Der hatte 2005 aus Krankheitsgründen aufgehört zu arbeiten und erledigte nur noch ab und an Wünsche der Kunden. So hielt er aber die Option offen, dass sein Sohn die Firma übernehmen konnte. „Das ging ohne Probleme. Ich brauchte dafür auch keine neue Ausbildung, denn meine ersten Fahrräder reparierte ich in der Werkstatt meines Vaters schon als 14-Jähriger“, erinnert sich Rene Drewitz an den Anfang.

In einem hart umkämpften Wettbewerb hat sich Rene Drewitz etabliert. „Das Geschäft läuft gut, vor allem von den ersten Sonnenstunden im März bis zum Ende des Sommers. Ich bin zufrieden, allerdings ist nicht jeder Monat gleich“, erklärt er. Seinen Teil trägt er mit Qualität und Verlässlichkeit bei. Wie die ganze Branche profitiert er vom Trend, dass Fahrradfahren immer mehr zunimmt und die meisten Radler inzwischen auf Marken-Qualität achten. Im Aufwind sieht er auch die E-Bikes. „Da ist aber noch viel Luft nach oben“, meint Rene Drewitz. Bei den Reparaturen reicht die Palette vom Schlauch und Tretlager wechseln bis zum Aufpolieren von alten Fahrrädern. Letzteres wird meist in den kalten Monaten erledigt.
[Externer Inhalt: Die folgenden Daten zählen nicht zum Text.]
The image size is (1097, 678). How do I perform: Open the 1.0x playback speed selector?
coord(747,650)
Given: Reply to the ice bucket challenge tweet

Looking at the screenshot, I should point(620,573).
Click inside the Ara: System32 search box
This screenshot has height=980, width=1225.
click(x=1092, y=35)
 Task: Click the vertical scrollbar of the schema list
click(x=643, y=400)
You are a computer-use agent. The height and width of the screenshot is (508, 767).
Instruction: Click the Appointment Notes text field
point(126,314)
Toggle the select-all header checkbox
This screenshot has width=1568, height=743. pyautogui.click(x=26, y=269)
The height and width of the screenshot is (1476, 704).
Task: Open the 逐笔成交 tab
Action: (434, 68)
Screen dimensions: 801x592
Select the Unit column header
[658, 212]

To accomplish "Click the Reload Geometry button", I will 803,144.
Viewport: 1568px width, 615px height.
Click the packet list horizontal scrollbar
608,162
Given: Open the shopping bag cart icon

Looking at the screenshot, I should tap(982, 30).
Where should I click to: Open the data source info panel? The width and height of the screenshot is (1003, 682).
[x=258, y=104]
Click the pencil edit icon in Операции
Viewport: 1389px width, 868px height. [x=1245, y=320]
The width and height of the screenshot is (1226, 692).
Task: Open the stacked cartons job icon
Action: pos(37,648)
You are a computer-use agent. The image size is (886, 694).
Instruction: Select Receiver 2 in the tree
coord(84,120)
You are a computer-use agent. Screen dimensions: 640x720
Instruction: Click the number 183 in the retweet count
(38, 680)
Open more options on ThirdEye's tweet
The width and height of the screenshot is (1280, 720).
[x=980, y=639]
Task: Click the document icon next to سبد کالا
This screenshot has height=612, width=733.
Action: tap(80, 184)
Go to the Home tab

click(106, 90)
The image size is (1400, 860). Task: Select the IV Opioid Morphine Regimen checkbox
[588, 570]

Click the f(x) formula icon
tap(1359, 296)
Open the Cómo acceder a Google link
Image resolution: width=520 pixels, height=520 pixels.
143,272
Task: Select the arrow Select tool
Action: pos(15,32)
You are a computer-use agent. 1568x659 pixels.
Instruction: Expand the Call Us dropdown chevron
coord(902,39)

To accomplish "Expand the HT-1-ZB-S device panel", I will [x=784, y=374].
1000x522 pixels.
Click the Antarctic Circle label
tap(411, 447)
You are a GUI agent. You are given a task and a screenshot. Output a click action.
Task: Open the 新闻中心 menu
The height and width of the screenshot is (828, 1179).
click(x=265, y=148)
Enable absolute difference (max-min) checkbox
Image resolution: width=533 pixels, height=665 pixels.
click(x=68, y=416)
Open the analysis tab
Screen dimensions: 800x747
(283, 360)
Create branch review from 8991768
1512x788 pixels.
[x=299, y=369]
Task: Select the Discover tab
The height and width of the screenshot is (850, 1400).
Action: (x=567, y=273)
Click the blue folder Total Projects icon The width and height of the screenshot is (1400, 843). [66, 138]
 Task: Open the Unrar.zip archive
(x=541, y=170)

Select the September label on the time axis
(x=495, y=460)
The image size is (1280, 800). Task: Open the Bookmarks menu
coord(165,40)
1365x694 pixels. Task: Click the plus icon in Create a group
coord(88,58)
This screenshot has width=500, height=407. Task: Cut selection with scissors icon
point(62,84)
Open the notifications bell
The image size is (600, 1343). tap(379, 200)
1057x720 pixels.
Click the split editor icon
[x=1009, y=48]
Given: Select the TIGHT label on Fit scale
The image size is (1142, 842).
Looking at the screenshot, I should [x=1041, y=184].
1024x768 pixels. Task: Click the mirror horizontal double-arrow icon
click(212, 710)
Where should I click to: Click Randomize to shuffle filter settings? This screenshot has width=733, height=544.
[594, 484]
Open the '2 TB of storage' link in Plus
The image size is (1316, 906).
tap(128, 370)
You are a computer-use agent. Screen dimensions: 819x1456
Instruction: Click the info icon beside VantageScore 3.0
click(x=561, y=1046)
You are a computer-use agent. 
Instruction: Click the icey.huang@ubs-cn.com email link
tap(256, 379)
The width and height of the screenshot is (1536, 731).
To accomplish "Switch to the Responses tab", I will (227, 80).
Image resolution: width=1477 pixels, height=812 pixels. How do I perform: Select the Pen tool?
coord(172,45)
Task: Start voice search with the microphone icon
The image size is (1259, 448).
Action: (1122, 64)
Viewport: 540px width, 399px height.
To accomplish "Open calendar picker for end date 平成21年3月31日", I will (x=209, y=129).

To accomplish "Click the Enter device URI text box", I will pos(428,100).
Groß war die Freude bei seinem Vater als er das Geschäft übernahm und damit „Fahrrad-Drewitz“ weiter bestand. Fritz Drewitz, ein gelernter Fahrradmechaniker, hatte 1985 in Krakow am See eine Werkstatt eröffnet, weil es in Güstrow genügend Werkstätten gab. Bis 1988 führte er sie im Luftkurort. Danach reparierte er im Waldweg 24, in einer Garage an seinem Haus. Der Start nach der Wende war holprig, weil die meisten sich mit Rädern gen Westen orientierten und Räder eher woanders kauften, aber nicht in Fachgeschäften. Aber es wurde immer besser. 1994 errichtete Fritz Drewitz am Haus einen Anbau und etablierte seinen Fahrradshop, den er jetzt bei seinem Sohn in guten Händen weiß.